Com isso, a centralidade do trabalho na agenda das nações consolidou a passagem do agrarismo para a nova sociedade urbana e industrial. Mas não foi unânime, pois foi disputada por distintos segmentos da esfera pública.
Em geral, de inspiração histórica do iluminismo do após 1789 que emergiu da Revolução Francesa . Assim, o longo passado da visão conservadora hegemônica assentada na vontade de Deus terminou sendo superado.
Nesse sentido, a importância de eventos antiberais europeus, enquanto centro dinâmico do mundo. Ainda nas duas últimas décadas do século 19, duas visões se constituíram em disputa direta com a perspectiva posta em movimento pela Segunda Internacional.
De um lado, o destaque para Otto von Bismarck, um dos principais personagens da Unificação Alemã que inovou ao contrapor ao liberalismo a garantia estatal de direitos laborais. No ano de 1883, por exemplo, a incorporação na política pública da previdência social (1883) permitiu à classe trabalhadora viver sem trabalhar, após longo tempo de contribuição laboral.

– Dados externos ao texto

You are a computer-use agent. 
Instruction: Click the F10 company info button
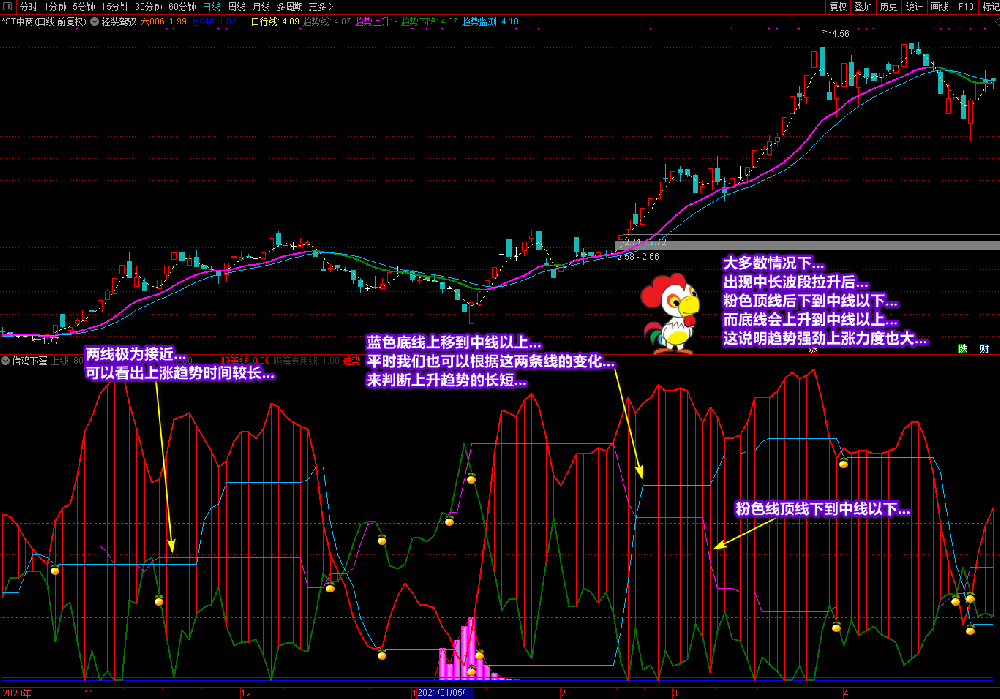point(965,6)
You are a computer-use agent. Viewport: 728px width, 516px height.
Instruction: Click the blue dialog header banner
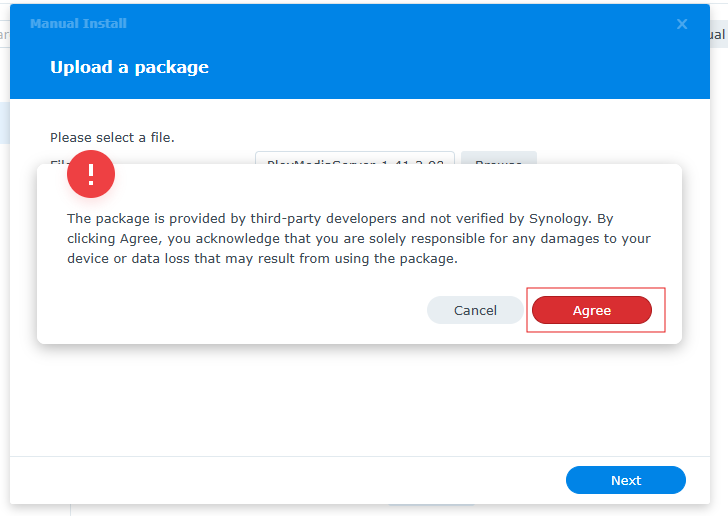click(360, 52)
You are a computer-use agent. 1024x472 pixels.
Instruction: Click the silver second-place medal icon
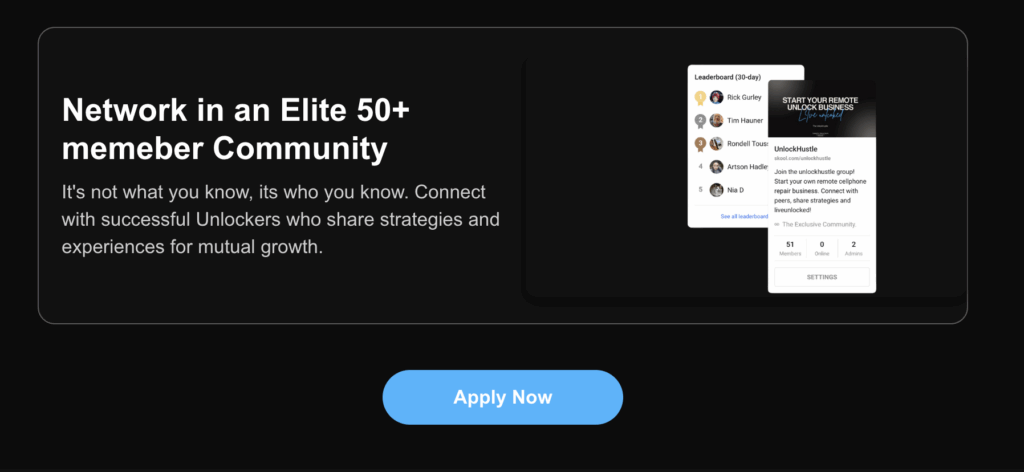[700, 121]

De outro, o destaque do papa Leão 13 que em 1891 patrocinou a encíclica Rerum Novarum. Na época, a crítica ao liberalismo por se mostrar insensível às péssimas condições dos operários, identificadas como injustiças laborais produzidas pela Revolução Industrial sem regulação estatal.
Mais de 13 décadas depois, o atual conceito do trabalho, próprio da Era Industrial, mostra-se insuficiente para compreender a realidade laboral, própria do primeiro quarto do século 21.
Em síntese, a emergência de um novo sujeito social perturbador da ordem neoliberal gerada pela transformação digital.
O desmonte das classes estruturais das sociedades indústrias, compreendidas por burguesia e operariado da manufatura, tem enfraquecido a centralidade da relação capital-trabalho.
Na Era Digital, o avanço do segmento do trabalho assentado cada vez mais na relação debito-crédito é uma realidade revolucionária. Mas não tem sido assim bem compreendida pelas atuais instituições de representação do conjunto dos interesses do trabalho.
Por seguirem prisioneiras à antiga sociedade industrial, perdem a oportunidade de ampliar o conceito de trabalho, conformado pelas forças explosivas e anti sistêmicas que decorrem da inegável exploração.
Pela receita neoliberal que combina a flexibilidade com precarização, o novo sujeito social perturba a ordem constituída pelo conceito patrão-empregado assalariado tradicional. Uma referência fundamental que precisa fazer parte da urgente e necessária reconsideração do trabalho."